Given the stunning back drop it’s not hard to see why Tour de France organisers chose Mont St Michel as the starting point for the 2016 Grand Boucle.
Yet the choice has rubbed salt in to the wounds of many locals, who are ironically subject to a strict ban on bikes – possibly the only one of its kind in the country.
Between the months of May and September no one is allowed to access Mont-St-Michel by bike, between the hours of 10am and 6pm.
The ban was brought in in 2015 after the opening of a new pedestrian bridge, which is reserved for the shuttle bus service and horse and carriages. Bicycles were banned from the Mont because authorities believed they would make life more difficult for the hordes of pedestrian visitors.
Yet on Saturday locals will have to watch on as hundreds of professional cyclists head off on the “greatest cycle race in the world” from the foot of the hill top abbey.
Locals and cycling associations have slammed the hypocrisy of the decision.
“Mont-St-Michel, the least cycle-friendly place in France welcomes the Tour de France. It’s ridiculous,” said Jean-Michel-Blanchet the president of a local cycling association Velocité.
The association Vélocité has long fought for the Unesco World Heritage site to be open to cyclists and believes Mont-St-Michel is the only place in France that bans cyclists.
Blanchet said he could understand the ban in July and August but not May, June and September.

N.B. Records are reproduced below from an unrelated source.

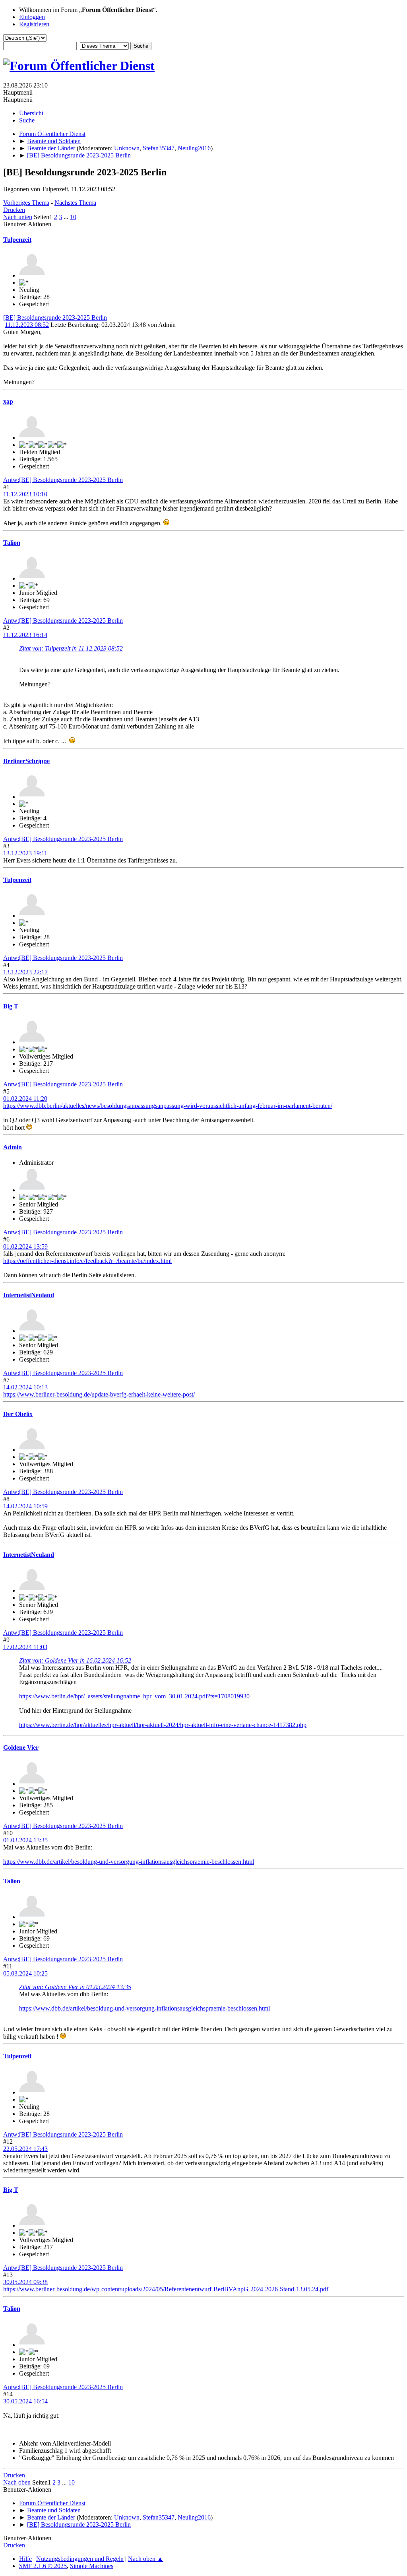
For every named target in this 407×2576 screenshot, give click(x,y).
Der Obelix (18, 1413)
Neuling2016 (194, 148)
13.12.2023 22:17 (25, 972)
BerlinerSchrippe (26, 761)
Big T (10, 1006)
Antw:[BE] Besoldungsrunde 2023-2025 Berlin (63, 479)
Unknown (127, 148)
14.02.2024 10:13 (25, 1387)
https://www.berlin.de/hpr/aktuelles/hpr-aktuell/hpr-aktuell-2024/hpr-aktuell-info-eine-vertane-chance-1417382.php (162, 1724)
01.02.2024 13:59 (25, 1246)
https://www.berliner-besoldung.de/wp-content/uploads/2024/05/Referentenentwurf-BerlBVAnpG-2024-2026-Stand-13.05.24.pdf (165, 2289)
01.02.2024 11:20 (25, 1098)
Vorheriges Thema (26, 202)
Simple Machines (91, 2565)
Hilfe (25, 2558)
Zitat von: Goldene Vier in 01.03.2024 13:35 (75, 1986)
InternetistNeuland (28, 1295)
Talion (11, 542)
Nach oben (17, 2482)
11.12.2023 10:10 (25, 494)
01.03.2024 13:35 (25, 1840)
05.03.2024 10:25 (25, 1973)
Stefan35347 (158, 148)
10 (73, 217)
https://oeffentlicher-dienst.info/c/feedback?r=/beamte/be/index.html (87, 1260)
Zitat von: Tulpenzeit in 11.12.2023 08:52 (71, 648)
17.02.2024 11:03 (25, 1647)
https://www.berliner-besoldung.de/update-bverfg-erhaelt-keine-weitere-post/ (99, 1394)
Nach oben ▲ (145, 2558)
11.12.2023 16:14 (25, 634)
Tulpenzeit (17, 239)
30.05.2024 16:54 (25, 2401)
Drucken (14, 209)
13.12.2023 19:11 (25, 853)
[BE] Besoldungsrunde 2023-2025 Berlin (55, 317)
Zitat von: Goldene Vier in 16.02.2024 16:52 (75, 1660)
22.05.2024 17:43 (25, 2148)
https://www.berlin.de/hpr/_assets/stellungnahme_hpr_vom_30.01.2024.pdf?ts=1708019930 (134, 1696)
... (67, 217)
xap (8, 401)
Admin (12, 1147)
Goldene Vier (21, 1747)
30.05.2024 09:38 (25, 2282)
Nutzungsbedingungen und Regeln (80, 2558)
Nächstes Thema (75, 202)
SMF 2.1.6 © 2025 (43, 2565)
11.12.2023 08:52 (27, 324)
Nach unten (17, 217)
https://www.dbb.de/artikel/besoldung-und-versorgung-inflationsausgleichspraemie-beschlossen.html (128, 1861)
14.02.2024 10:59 (25, 1506)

“This is a problem for locals who go to work by bike and also for tourists on cycling holidays,” Blanchet said.
Jean-Yves Lebrec a resident of Mont-St-Michel said: “Authorities make use of the Mont-St-Michel for all kinds of occasions but have no interest in the reality of daily life here.
“They have a total lack of knowledge of what is going on,” he said.
Disgruntled locals are expected to make their feelings known on Saturday though they have promised not to follow the example of France's protesting farmers or trade unions and block the road with piles of burning bicycle tyres.